If Jordan Addison falls to the 23rd pick, the Vikings should draft him without hesitation.

Pac-12 Championship - Utah v USC Photo by Alika Jenner/Getty Images

One of the Minnesota Vikings' biggest weaknesses last season was the depth at wide receiver. With the exception of Justin Jefferson, the Vikings wideouts struggled to win their individual matchups, which put a lot of pressure on Jefferson to carry the offense. Ever since Adam Thielen was released by the Vikings, the talent level at the position has only gotten worse.

With free agency now in the rear-view mirror, the Vikings' focus has shifted toward evaluating players in this year’s draft class. So far, the team has interviewed some first-round prospects at wide receiver including Zay Flowers, Quentin Johnston, and Jordan Addison. Addison was once considered to be one of the best receivers of his class, but his draft stock has taken a slight hit due to his underwhelming Combine performance.

That could be good news for the Minnesota Vikings, who are in desperate need of a complementary wide receiver who can take some pressure off of Justin Jefferson. The Vikings have been doing their due diligence on Jordan Addison, with him already having his second interview with the Vikings. Kevin O’Connell said in an interview that he’s looking for a wide receiver who can win their individual matchups and can make things happen after the catch, and Jordan Addison has some of those traits that O’Connell wants from his receivers.

Jordan Addison’s biggest strength is his route-running ability. Not only has he mastered the art of running clean routes, but he’s able to sell his routes exceptionally well. I wouldn’t go as far to say that he’s as good as Justin Jefferson in that regard, but he’s pretty close. Addison is also good at catching the ball with his hands and not his body, which makes him that much more reliable. These two positive traits make Jordan Addison a very safe pick in the first round.

The downside of drafting Jordan Addison is the lack of upside he offers compared to other first-round prospects. Jaxon Smith-Njigba, Zay Flowers, and Quentin Johnston are all more athletic than Addison is. Addison also lacks physicality which is prominent whenever he is blocking or tries to beat press coverage. For these reasons, Jordan Addison may never be a truly elite wideout in the NFL, but Addison projects as a high-end WR2, which is exactly what the Vikings need.

The real question is, will Jordan Addison fall all the way to 23? There are several wide receiver-needy teams that are above the Vikings in the draft. The earliest I could see a wide receiver being drafted is the 8th overall pick, which belongs to the Falcons. From there, you have the Titans at 11, the Texans at 12, the Patriots at 14, the Packers at 15, the Lions at 18, the Chargers at 21, and the Ravens at 22. That’s seven teams who could be vying for four wide receivers. If the Vikings are adamant about drafting a wide receiver in the first round, they may need to trade up to get their guy. I’m not sure if Minnesota has the resources to trade up, and even if they did, I don’t think trading up in the first round is something Kwesi Adofo-Mensah would actually do.

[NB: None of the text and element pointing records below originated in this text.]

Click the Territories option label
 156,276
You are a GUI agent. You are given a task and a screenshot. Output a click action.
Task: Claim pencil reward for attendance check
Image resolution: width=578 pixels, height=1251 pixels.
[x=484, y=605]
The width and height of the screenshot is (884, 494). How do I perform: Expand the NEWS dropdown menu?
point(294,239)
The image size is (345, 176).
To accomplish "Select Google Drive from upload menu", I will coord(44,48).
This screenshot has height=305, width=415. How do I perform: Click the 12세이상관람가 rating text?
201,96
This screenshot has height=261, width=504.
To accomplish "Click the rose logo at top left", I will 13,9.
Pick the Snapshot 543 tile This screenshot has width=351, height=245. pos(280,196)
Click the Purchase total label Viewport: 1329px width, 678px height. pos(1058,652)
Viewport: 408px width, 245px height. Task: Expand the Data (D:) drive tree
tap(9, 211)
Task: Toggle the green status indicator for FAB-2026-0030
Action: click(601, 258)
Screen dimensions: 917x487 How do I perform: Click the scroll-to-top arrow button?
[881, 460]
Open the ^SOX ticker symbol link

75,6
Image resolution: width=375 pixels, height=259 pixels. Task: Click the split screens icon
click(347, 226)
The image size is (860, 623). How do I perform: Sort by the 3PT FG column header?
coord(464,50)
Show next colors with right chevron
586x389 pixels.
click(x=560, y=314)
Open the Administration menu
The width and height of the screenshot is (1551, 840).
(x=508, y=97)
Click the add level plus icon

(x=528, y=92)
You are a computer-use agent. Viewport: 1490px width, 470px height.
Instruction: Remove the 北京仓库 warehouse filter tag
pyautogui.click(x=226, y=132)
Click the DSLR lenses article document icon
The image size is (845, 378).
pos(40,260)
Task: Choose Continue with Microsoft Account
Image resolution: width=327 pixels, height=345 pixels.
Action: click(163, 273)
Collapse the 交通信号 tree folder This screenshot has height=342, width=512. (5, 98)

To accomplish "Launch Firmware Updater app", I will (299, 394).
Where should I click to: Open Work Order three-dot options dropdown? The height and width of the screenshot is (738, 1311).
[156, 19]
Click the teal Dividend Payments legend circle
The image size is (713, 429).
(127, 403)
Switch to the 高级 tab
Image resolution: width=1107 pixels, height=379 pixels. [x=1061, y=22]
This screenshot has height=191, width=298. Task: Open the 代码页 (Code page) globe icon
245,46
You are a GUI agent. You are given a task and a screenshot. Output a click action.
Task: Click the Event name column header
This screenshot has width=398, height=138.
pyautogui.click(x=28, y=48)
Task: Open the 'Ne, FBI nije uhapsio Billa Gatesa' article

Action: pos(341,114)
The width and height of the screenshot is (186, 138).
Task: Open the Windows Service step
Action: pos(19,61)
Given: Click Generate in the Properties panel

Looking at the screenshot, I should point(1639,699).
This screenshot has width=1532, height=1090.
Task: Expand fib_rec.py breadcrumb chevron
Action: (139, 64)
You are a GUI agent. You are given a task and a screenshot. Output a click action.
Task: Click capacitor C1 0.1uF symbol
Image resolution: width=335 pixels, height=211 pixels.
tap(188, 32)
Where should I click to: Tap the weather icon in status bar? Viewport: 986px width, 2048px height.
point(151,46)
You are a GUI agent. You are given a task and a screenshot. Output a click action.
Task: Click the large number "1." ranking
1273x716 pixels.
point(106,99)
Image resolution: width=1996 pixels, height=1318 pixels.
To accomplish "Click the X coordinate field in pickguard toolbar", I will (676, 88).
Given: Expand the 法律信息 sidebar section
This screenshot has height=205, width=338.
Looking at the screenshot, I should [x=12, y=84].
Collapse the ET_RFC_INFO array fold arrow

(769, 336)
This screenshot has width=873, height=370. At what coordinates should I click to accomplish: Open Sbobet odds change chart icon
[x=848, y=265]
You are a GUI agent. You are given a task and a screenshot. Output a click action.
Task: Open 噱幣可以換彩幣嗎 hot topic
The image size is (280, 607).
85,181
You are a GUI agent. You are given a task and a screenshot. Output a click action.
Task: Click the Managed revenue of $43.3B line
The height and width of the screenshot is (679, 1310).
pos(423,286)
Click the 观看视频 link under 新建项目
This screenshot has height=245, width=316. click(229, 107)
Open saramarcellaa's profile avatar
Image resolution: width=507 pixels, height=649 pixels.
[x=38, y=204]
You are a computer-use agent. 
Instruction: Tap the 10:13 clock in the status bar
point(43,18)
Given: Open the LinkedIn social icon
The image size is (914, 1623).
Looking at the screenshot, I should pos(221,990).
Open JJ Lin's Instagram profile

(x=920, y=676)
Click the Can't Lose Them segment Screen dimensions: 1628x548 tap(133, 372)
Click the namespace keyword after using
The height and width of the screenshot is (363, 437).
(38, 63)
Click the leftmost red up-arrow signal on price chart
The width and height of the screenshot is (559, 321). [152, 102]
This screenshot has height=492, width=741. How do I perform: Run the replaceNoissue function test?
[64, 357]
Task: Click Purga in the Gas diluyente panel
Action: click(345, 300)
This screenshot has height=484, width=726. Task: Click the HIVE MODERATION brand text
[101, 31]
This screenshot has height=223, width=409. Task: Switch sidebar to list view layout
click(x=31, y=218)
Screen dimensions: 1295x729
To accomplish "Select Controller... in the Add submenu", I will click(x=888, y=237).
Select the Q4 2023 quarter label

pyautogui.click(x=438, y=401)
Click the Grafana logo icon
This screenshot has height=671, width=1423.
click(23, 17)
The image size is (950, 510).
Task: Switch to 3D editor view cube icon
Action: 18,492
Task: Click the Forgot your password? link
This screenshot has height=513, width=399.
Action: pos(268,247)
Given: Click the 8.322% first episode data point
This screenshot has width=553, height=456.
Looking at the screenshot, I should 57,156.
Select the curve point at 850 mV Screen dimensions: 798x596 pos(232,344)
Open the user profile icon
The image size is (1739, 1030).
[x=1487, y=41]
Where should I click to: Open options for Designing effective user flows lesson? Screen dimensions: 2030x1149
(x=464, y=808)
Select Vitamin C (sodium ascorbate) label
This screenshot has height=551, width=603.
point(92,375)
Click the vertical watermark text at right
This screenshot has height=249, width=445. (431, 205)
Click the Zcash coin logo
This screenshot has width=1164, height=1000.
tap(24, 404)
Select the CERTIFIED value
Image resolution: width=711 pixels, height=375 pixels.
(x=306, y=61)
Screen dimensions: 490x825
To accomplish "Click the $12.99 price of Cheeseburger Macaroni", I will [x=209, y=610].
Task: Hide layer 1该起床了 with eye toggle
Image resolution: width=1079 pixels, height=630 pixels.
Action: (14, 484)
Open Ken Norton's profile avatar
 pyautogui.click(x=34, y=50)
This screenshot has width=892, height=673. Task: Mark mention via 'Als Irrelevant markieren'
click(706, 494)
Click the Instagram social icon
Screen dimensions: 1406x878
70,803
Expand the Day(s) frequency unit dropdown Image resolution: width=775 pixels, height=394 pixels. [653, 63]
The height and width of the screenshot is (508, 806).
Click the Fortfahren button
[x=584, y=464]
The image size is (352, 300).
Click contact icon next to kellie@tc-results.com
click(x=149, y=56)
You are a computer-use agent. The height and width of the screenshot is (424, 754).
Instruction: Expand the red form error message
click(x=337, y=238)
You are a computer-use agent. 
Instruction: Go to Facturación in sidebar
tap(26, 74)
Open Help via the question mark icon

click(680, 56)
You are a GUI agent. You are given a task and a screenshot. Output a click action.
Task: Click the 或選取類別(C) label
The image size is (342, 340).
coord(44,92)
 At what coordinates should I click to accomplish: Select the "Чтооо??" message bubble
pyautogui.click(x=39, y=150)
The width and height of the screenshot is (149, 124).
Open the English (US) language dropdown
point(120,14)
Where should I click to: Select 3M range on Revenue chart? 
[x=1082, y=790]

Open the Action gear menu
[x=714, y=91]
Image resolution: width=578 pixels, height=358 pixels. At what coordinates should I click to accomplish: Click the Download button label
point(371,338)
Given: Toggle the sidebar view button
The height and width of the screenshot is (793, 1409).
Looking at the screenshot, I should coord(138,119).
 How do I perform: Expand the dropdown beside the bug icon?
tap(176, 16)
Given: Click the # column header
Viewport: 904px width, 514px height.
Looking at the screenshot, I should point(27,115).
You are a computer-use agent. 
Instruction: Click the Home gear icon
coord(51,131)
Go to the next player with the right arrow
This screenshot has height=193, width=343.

What’s more likely is that the Vikings trade back from 23 and reassess their options when they’re back on the clock. If they trade out of the first round completely, they’d be looking at drafting guys like Josh Downs, Jalin Hyatt, and Tank Dell. None of these players would fit well on the Vikings roster. That’s not to say they’re bad players, but Downs and Dell are slot-only wide receivers due to their small size. Meanwhile, Jalin Hyatt is a very raw prospect who wouldn’t be able to handle a heavy workload right away. This draft class is filled with a bunch of short slot receivers, and there aren’t a lot of players that can play both inside and outside reliably.

What the Vikings need is someone who can play the majority of snaps on the outside. KJ Osborn, Jalen Nailor, and Jalen Reagor are all smaller wide receivers. You don’t necessarily need someone like Quentin Johnston who is 6’3” and weighs over 200 pounds, but Minnesota doesn’t have room to draft another slot wide receiver. Getting someone who is at least of average build and has proven to be able to play on the outside is critical. The four wide receivers that are projected to go in the first round can all fill that role, but Addison is the one who is most likely to be available at 23.

If the Vikings are fortunate enough to have Jordan Addison fall to them, it may be too good of an opportunity to pass up on.